(Text Opens)
The biggest issue with the movie is that Lucas started in the middle. The original treatment was too long for one movie, so Lucas had it expanded into a trilogy. Looking at the story, he felt that part 1 and part 3 were not movies he could make. More drama, less action. At least, he knows his strengths, I guess. The issue is that there really isn't a lot of background information given beyond a quote at the beginning of the movie. It picks up with primary characters, Easy and Lightning, in Italy at the Negro airbase there. If you don't know your history, especially your race history, I could see this being rather confusing. I don't know if it's because I grew up in the south or if it's just that they don't cover this stuff in schools anywhere anymore, but we've had to have many conversations with our children about racism and the history related to it, because they haven't covered it in school. At any rate, a lot of the subtext behind what's going on is left to viewer knowledge. And, honestly, at this point, while we're still dealing with race issues and other hate issues in the US and the world, it should be common knowledge. Too bad it isn't.
The other weakness with the movie is something I don't know if it's a weakness or not. When Ang Lee made his version of the Hulk 10 years ago, there was much derision of Eric Bana's lack of acting ability. I didn't find it to be bad acting. I'm pretty sure the "woodeness" of Banner in Ang Lee's Hulk was a directing decision to show how emotionless Banner kept himself. How in control he had to always be. I've seen Bana in other movies, and his role in Hulk is the only time I've seen him so... flat, so I think it was a concious decision. Cuba Gooding, Jr. and Terrence Howard are the "star power" in Red Tails, and both of them are very deliberate, slow speakers in the movie. It's difficult to tell if this was purposeful or not. Both of them felt very flat to me, but it may be that this was an appropriate way to speak for black men in their positions that had to deal with white men. So... maybe, it was actually great acting, but, without knowing, it came off as bad acting on the parts of the two "names" in the movie.
However, they are both supporting characters, and the leads don't suffer from this issue. Both Easy and Lightning are strong characters and easy to like and engage with. The movie, really, focuses on the relationship between the two men with the war and race issues supporting what's going on. I didn't find any issues with the dialogue, which has been the major criticism of the movie. I think, with the assumption that Lucas was responsible for it. But he didn't write the script or do any of the writing.
To be clear, this is a movie that deserves to be seen. It's good. Good enough that I sat with my hands balled into fists almost throughout the entire movie with the tension of the action. That's not normal for me. But from the opening, and it opens with a combat sequence, I cared about the characters, and I didn't want anything bad to happen to them. No, it's not a "deep" film, but it's not meant to be. It's an action movie. Maybe that's the issue for a lot of people. So far, any movies that have dealt with race issues have all been dramas. All been "deep." As with writing, it keeps "black" movies a sub-genre. Black movies go in their special section just like books by black authors go in their special sections. It's just like sitting on the bus. Or drinking from the water fountain. Racism doesn't end while there are still distinctions, financial or not.
(Text Closes)
Directive A
List every actor named in the Red Tails review.
Directive B
Edit the Red Tails review by reproducing the passage starting with "To be clear, this" and going on through "financial or not.", with "tension" changed to "suspense".
The listing after this review comes from a separate source.
(Given information Opens)
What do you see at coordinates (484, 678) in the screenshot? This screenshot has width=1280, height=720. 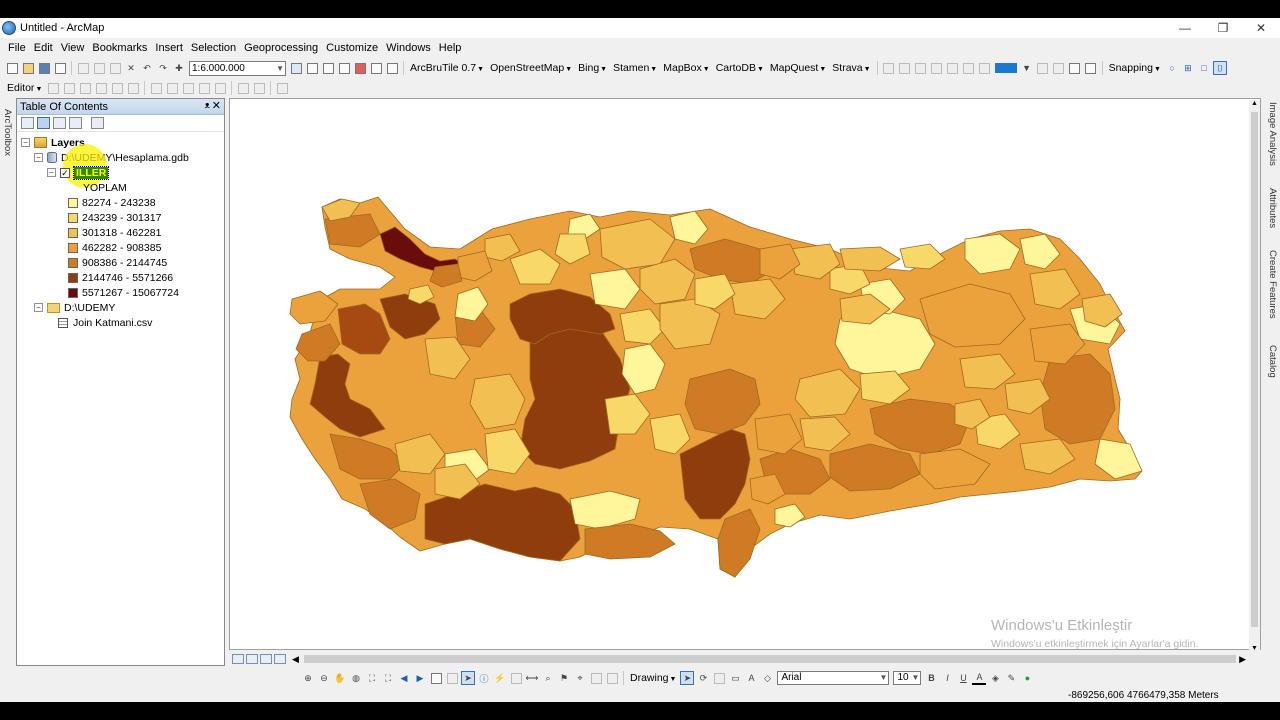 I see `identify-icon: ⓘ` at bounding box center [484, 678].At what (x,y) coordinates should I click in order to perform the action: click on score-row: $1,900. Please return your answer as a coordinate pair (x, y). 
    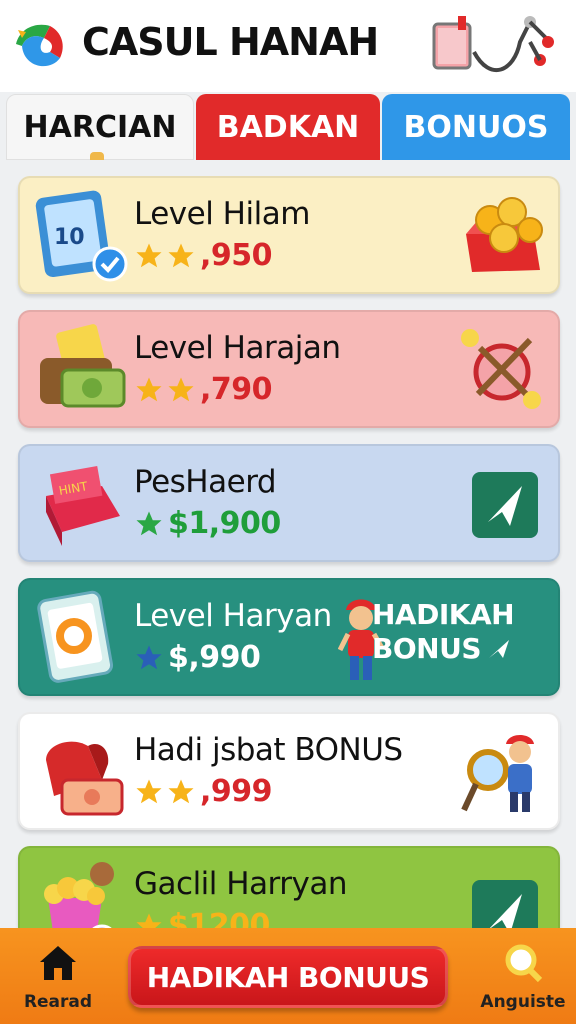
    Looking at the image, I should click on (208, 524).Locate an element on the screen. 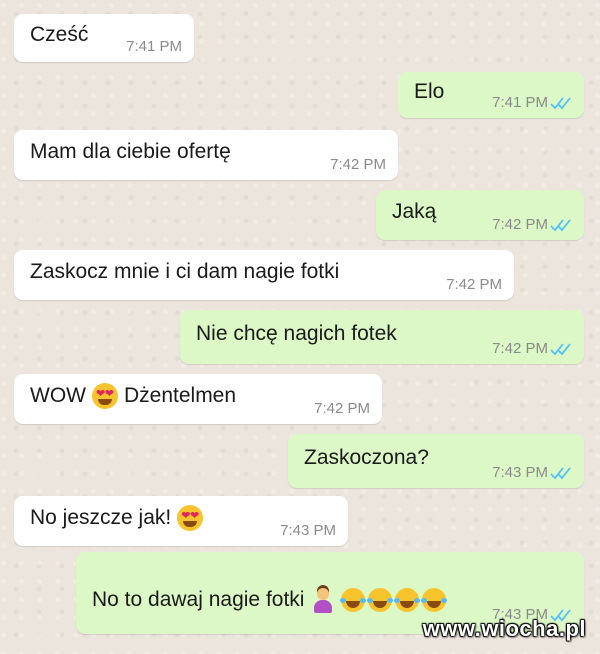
(Given information Closes)
Task answer A
Eric Bana, Cuba Gooding, Jr., Terrence Howard

Task answer B
To be clear, this is a movie that deserves to be seen. It's good. Good enough that I sat with my hands balled into fists almost throughout the entire movie with the suspense of the action. That's not normal for me. But from the opening, and it opens with a combat sequence, I cared about the characters, and I didn't want anything bad to happen to them. No, it's not a "deep" film, but it's not meant to be. It's an action movie. Maybe that's the issue for a lot of people. So far, any movies that have dealt with race issues have all been dramas. All been "deep." As with writing, it keeps "black" movies a sub-genre. Black movies go in their special section just like books by black authors go in their special sections. It's just like sitting on the bus. Or drinking from the water fountain. Racism doesn't end while there are still distinctions, financial or not.